I launched the command, and at the end I preferred rebooting the system (for the first time in 3 months). After reboot, I only found errors and more errors in my Drupal website! Furthermore, other pages (outside Drupal, only requiring Apache) were loading extremely slow.

And these are the reasons that I finally found:

* After re-emerging MySQL with the USE="latin1" flag activated, Drupal worked again. I guess that it's because I don't have UniCode at all. This flag was added to MySQL somewhere between versions 4.1.14 and 4.1.20. Please be aware!

* Emerging Apache (and PHP) with the USE="threads" option leads to a much slower load of the webpages. I guess that in an Hyperthreading computer it may run fine, but in that Pentium-II not. Maybe I should tune the servers and threads in /etc/apache2/httpd.conf, but even testing a couple of different values the system didn't go fine. Re-emerging Apache+PHP without "threads" it was fast again.

[EDIT: Sorry! I've just realized that I had written USE="flags" instead of USE="threads". Corrected...]

* It seems that Drupal (at least in 4.6.8 ) has a slow Locale table. You can really speedup the system by creating an index there, issuing the following command in MySQL: 

```
ALTER TABLE `locales_source` ADD INDEX `idx_source`(`source`(20));
```

* You can also check the optimization of the Drupal DB with "mysqloptimize".

* I have "dev-php5/eaccelerator" emerged in my system, for speeding up Drupal. After updating (or re-emerging) PHP, you *must* re-emerge eaccelerator as well.

If you wish you can check the final result in http://www.seti.cat. Please remember that this website runs in a Pentium-II 450MHz 256MB RAM, and that the webpages are dynamically generated by Drupal. It doesn't look bad, isn't it?  :Wink: 

I hope that you find useful these few hints.

Regards,

              Jordi    :Cool: 

----------

## frostschutz

How do you install Drupal in the first place?

----------

## YsndHalf

Hi frostschutz,

...you simply have to type

```
emerge drupal
```

...and that's it!  :Wink: 

Well, actually it's a bit mor complex than this:

Drupal is a "masked" package (BTW, I don't know why... Maybe some security issue?). Hence, you have to "unmask" it.

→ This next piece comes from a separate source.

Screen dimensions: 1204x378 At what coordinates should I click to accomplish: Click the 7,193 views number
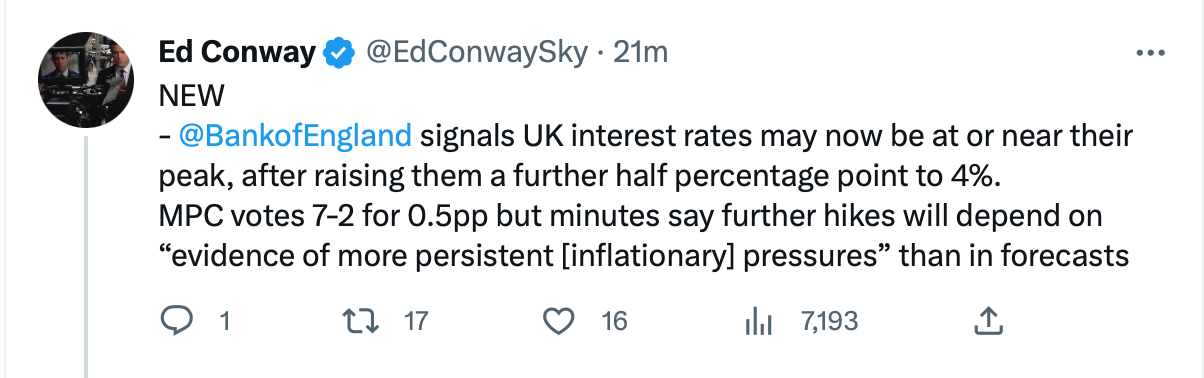tap(829, 322)
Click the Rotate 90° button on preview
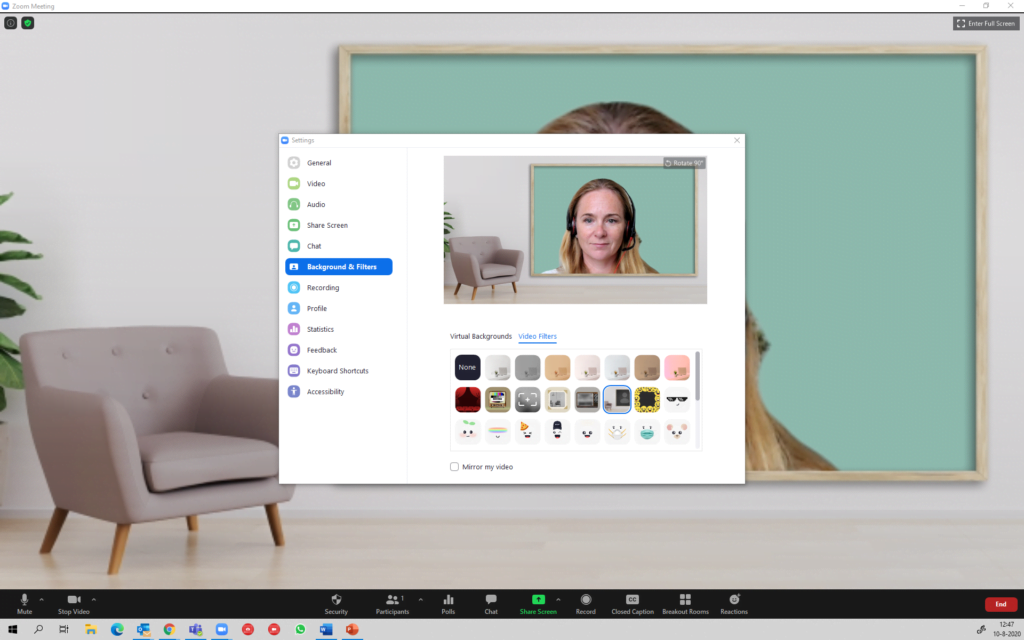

One way to do it is typing the following before you emerge drupal: 

```
export ACCEPT_KEYWORDS="~x86"
```

Or even doing 

```
ACCEPT_KEYWORDS="~x86" emerge drupal
```

But as correctly indicated in this post, this would lead to the installation of *all* the unstable versions of the dependencies (not only drupal). Therefore, it's better to include the following line to /etc/portage/package.keywords (if you don't have this file you can create it): 

```
www-apps/drupal ~x86
```

This will be specially useful if you wish to update drupal some time later. This is obviously applicable to any other unstable packages as well.

Ah, and you also have to follow some additional configuration options at the end! I think that when Drupal gets emerged you see some messages explaining this. You'll have to create a MySQL DB, access some PHP configuration file of Drupal, etc. Are you familiar with MySQL?

Let me recommend you to save all of the Portage messages, since maybe you'll have to do some operations with MySQL, etc. as well. I.e., you can do 

```
emerge --quiet drupal >out.txt 2>err.txt &
```

 and you can even keep working. When the system finishes you can check for all the relevant messages in the output files (be patient, they can be huge despite of the "--quiet" switch).

I still have the relevant messages appeared in my Drupal installation. I post them here for your information:

 *Quote:*   

> 
> 
> ***** AFTER EMERGING MYSQL: *****
> 
>  * Using default DATADIR
> ...

 

Finally, remember to check http://www.drupal.org for additional configuration steps (they could have changed since my installation).

Kind regards,

              Jordi    :Cool: 

----------

## frostschutz

I use Drupal on my webhost for a small site, but couldn't get it to run locally in Gentoo, which would allow me to worry less about experimenting with it. Let's see if I can make it work with your description. Thank you very much for the verbose description in any case.  :Smile: 

EDIT: Thanks again, Drupal is up and running now (with the help of your description and a little Gentoo Wiki Voodoo)

----------